Figure 2: Pressure (MPa) distribution of 300-mm wafer in CMP with a retaining ring. The wafer reference pressure is 1 psi and the ring reference pressure is 4 psi. Pad modulus effective modulus is 100 MPa. The ring width is 20 mm. The gap between ring and wafer is 4 mm. (a) Whole-wafer pressure distribution. (b) Pressure distribution at wafer edge and ring edge.

To understand the non-uniform effect, we have built a physical wafer-level CMP model based on contact mechanics. The pad can be treated as an elastic body. Wafer and retaining ring are both rigid. When the wafer and ring are pressed to the pad, the relationship between pad deformation and wafer/ring surface topography can be simulated using a contact-wear model ^[3]. Figure 2 shows a simulation of 300-mm wafer surface pressure with a flat retaining ring. We see that the wafer-edge pressure is tuned by the retaining ring, and the high pressure region is on the ring. Current work is seeking to include detailed retaining ring surface structures (e.g. grooves in the ring) in the model.

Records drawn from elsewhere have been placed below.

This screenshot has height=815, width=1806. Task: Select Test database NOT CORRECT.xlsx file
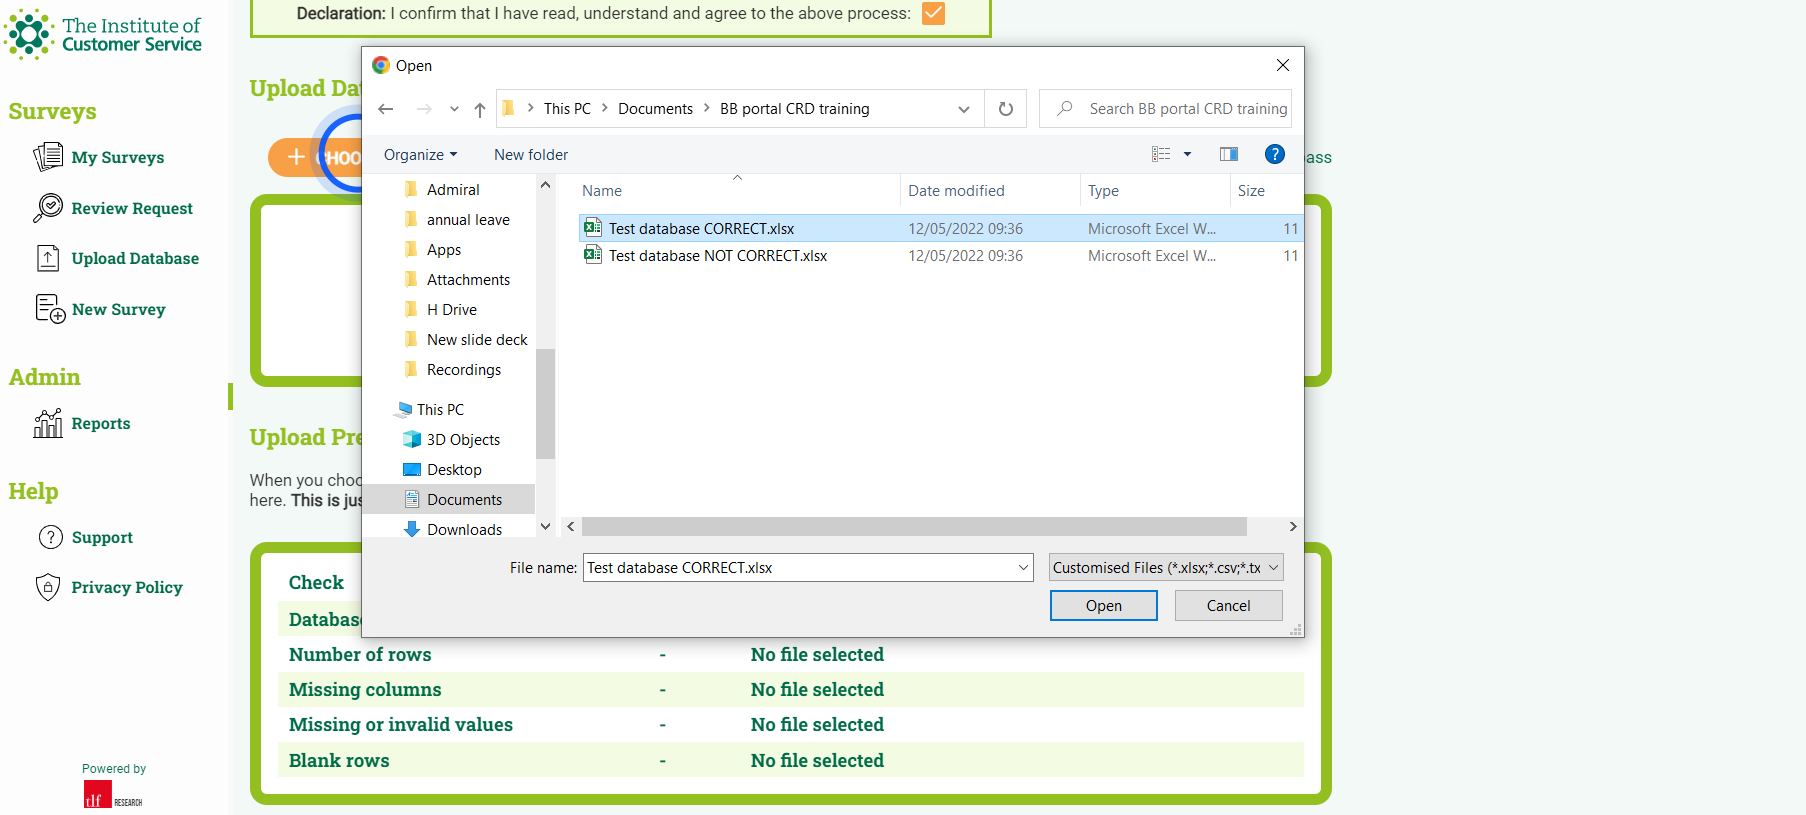(x=717, y=256)
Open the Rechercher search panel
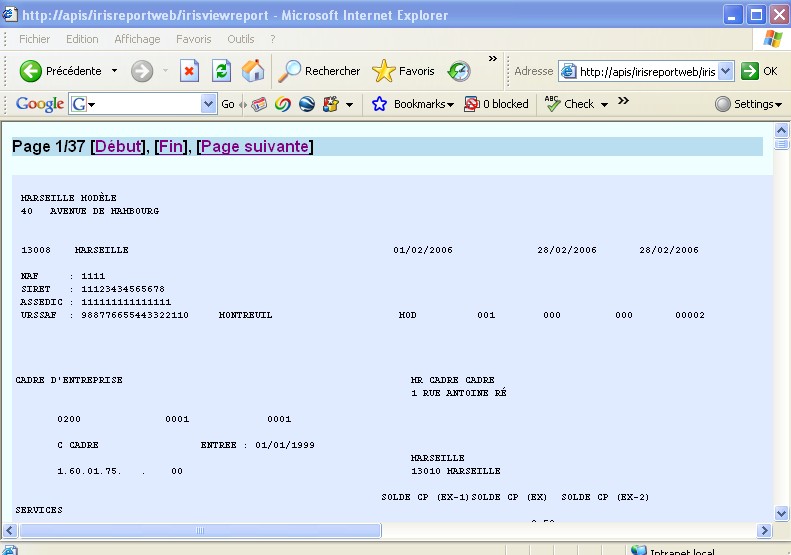The image size is (791, 555). pyautogui.click(x=320, y=71)
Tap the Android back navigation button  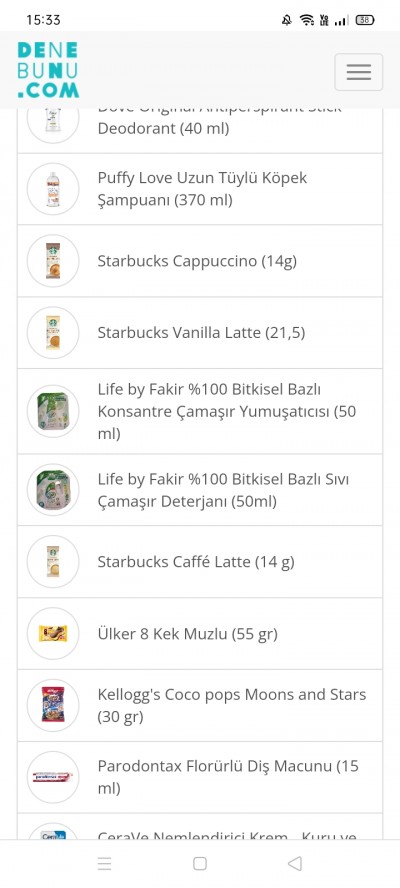tap(295, 863)

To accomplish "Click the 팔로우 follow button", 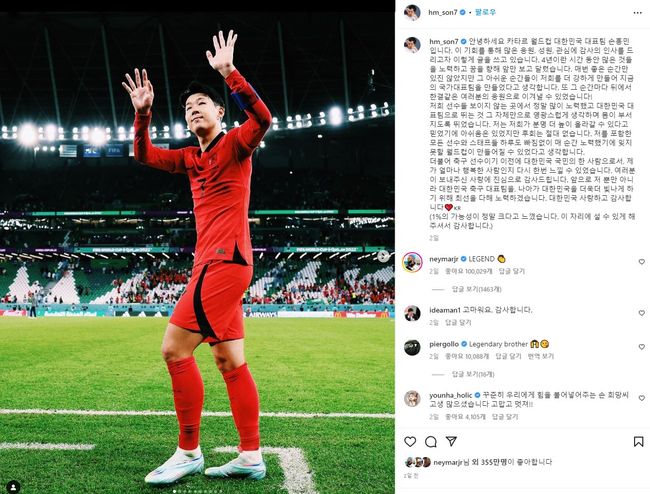I will (x=485, y=12).
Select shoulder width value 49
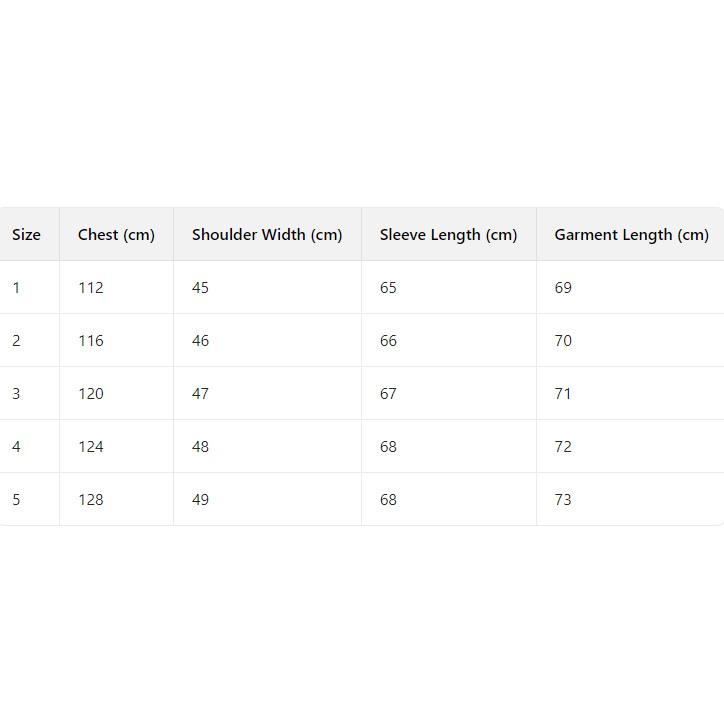 pos(201,500)
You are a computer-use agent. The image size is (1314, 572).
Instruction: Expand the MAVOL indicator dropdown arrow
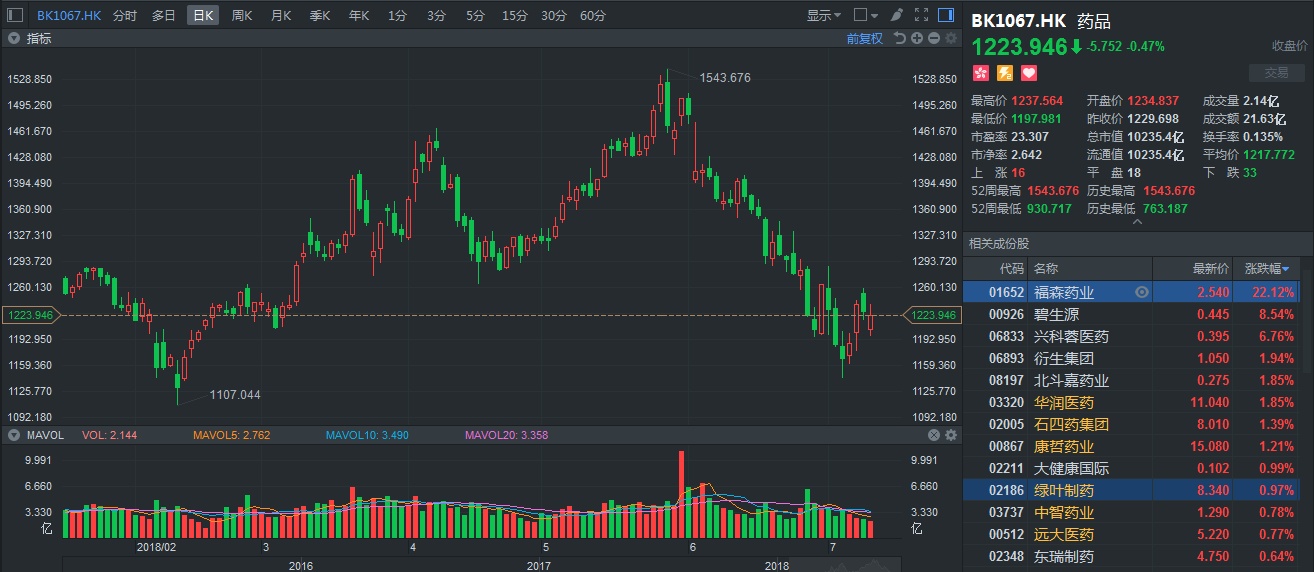point(14,435)
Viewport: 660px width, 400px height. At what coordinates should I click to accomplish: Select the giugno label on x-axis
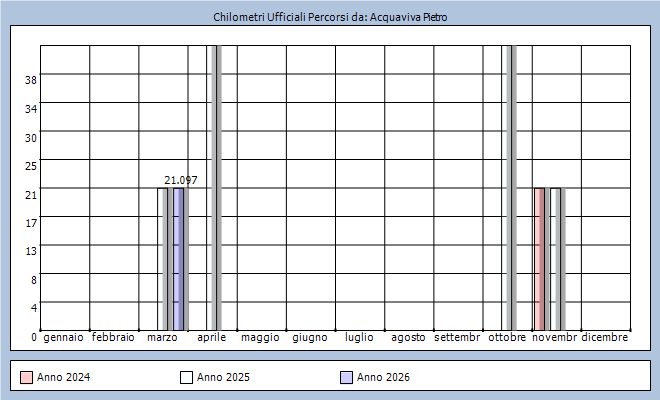coord(310,338)
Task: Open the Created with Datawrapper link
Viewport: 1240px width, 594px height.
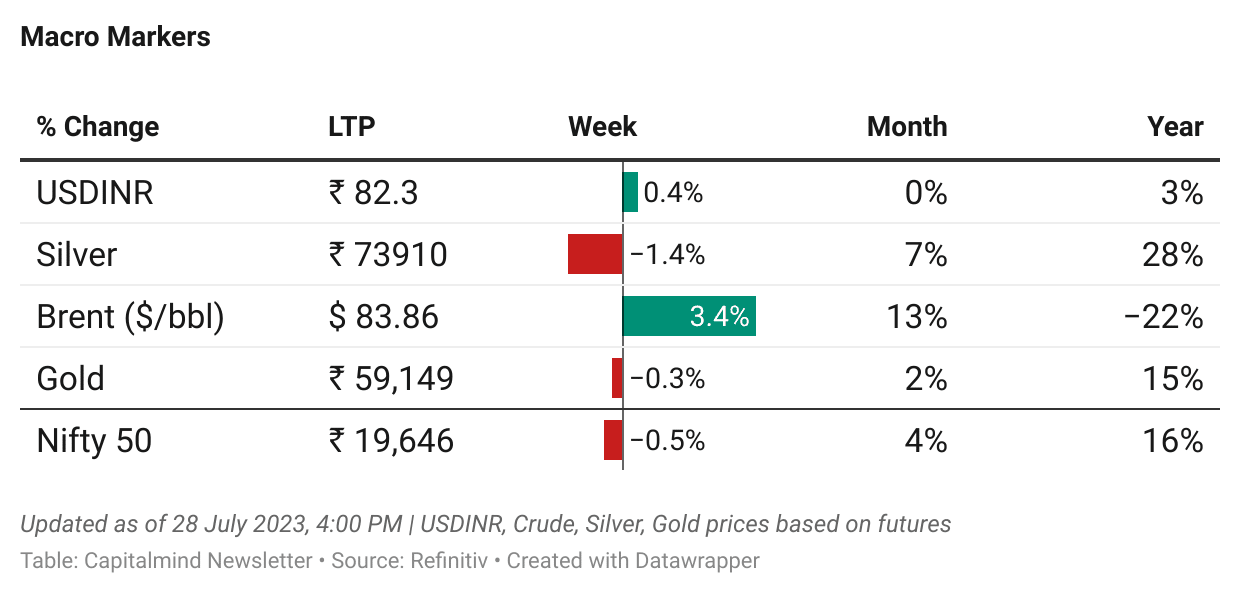Action: tap(632, 560)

1. J. Luo and D. A. Dornfeld, Integrated Modeling of Chemical Mechanical Planarization for Sub-Micro IC Fabrication, Springer, Berlin (2004). [↩]
2. X. Xie and D. Boning, “Modeling the Interaction Between Wafer Edge Geometry and Polish Performance,” Mat. Res. Soc. Symp. Proc., vol. 867, paper W.5.1.1 (2005). [↩]
3. O. G. Chekina and L. M. Keer, “Wear-Contact Problems and Modeling of Chemical Mechanical Polishing,” J. Electrochem. Soc., 145, 2100 (1998). [↩]